(EXERCISE): Every record must be restated exactly as written.
[MATERIAL FOR THE TASK]
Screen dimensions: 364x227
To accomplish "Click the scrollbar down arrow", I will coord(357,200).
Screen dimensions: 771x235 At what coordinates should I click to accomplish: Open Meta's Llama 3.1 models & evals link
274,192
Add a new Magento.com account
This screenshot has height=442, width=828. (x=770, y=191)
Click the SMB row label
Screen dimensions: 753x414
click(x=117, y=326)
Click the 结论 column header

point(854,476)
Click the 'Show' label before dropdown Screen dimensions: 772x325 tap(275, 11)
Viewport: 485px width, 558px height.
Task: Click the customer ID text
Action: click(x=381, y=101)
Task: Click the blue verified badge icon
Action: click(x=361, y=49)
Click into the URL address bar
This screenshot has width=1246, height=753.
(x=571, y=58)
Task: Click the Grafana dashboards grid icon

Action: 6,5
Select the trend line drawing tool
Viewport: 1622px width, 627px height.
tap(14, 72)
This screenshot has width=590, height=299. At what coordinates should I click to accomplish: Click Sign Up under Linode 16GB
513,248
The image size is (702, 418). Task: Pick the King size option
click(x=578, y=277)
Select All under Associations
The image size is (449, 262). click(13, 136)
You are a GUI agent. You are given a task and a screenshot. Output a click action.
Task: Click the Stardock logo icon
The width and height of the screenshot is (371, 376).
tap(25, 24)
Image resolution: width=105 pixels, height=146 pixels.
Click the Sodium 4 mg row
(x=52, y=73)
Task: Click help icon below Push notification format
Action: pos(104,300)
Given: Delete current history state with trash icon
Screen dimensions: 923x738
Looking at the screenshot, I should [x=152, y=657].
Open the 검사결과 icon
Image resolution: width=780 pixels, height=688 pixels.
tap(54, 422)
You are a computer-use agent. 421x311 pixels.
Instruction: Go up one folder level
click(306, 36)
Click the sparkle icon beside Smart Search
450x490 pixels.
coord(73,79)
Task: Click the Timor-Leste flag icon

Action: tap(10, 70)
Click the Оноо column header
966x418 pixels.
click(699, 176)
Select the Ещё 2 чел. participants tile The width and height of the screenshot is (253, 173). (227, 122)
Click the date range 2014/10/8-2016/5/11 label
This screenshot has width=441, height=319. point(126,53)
[/MATERIAL FOR THE TASK]
(TASK SOLUTION):
Screen dimensions: 364x227
To accomplish "Click the scrollbar down arrow", I will coord(357,200).
Screen dimensions: 771x235 At what coordinates should I click to accomplish: Open Meta's Llama 3.1 models & evals link
274,192
Add a new Magento.com account
This screenshot has height=442, width=828. (x=770, y=191)
Click the SMB row label
Screen dimensions: 753x414
click(x=117, y=326)
Click the 结论 column header

point(854,476)
Click the 'Show' label before dropdown Screen dimensions: 772x325 tap(275, 11)
Viewport: 485px width, 558px height.
Task: Click the customer ID text
Action: click(x=381, y=101)
Task: Click the blue verified badge icon
Action: click(x=361, y=49)
Click into the URL address bar
This screenshot has width=1246, height=753.
(x=571, y=58)
Task: Click the Grafana dashboards grid icon

Action: 6,5
Select the trend line drawing tool
Viewport: 1622px width, 627px height.
tap(14, 72)
This screenshot has width=590, height=299. At what coordinates should I click to accomplish: Click Sign Up under Linode 16GB
513,248
The image size is (702, 418). Task: Pick the King size option
click(x=578, y=277)
Select All under Associations
The image size is (449, 262). click(13, 136)
You are a GUI agent. You are given a task and a screenshot. Output a click action.
Task: Click the Stardock logo icon
The width and height of the screenshot is (371, 376).
tap(25, 24)
Image resolution: width=105 pixels, height=146 pixels.
Click the Sodium 4 mg row
(x=52, y=73)
Task: Click help icon below Push notification format
Action: pos(104,300)
Given: Delete current history state with trash icon
Screen dimensions: 923x738
Looking at the screenshot, I should [x=152, y=657].
Open the 검사결과 icon
Image resolution: width=780 pixels, height=688 pixels.
tap(54, 422)
You are a computer-use agent. 421x311 pixels.
Instruction: Go up one folder level
click(306, 36)
Click the sparkle icon beside Smart Search
450x490 pixels.
coord(73,79)
Task: Click the Timor-Leste flag icon

Action: tap(10, 70)
Click the Оноо column header
966x418 pixels.
click(699, 176)
Select the Ещё 2 чел. participants tile The width and height of the screenshot is (253, 173). (227, 122)
Click the date range 2014/10/8-2016/5/11 label
This screenshot has width=441, height=319. point(126,53)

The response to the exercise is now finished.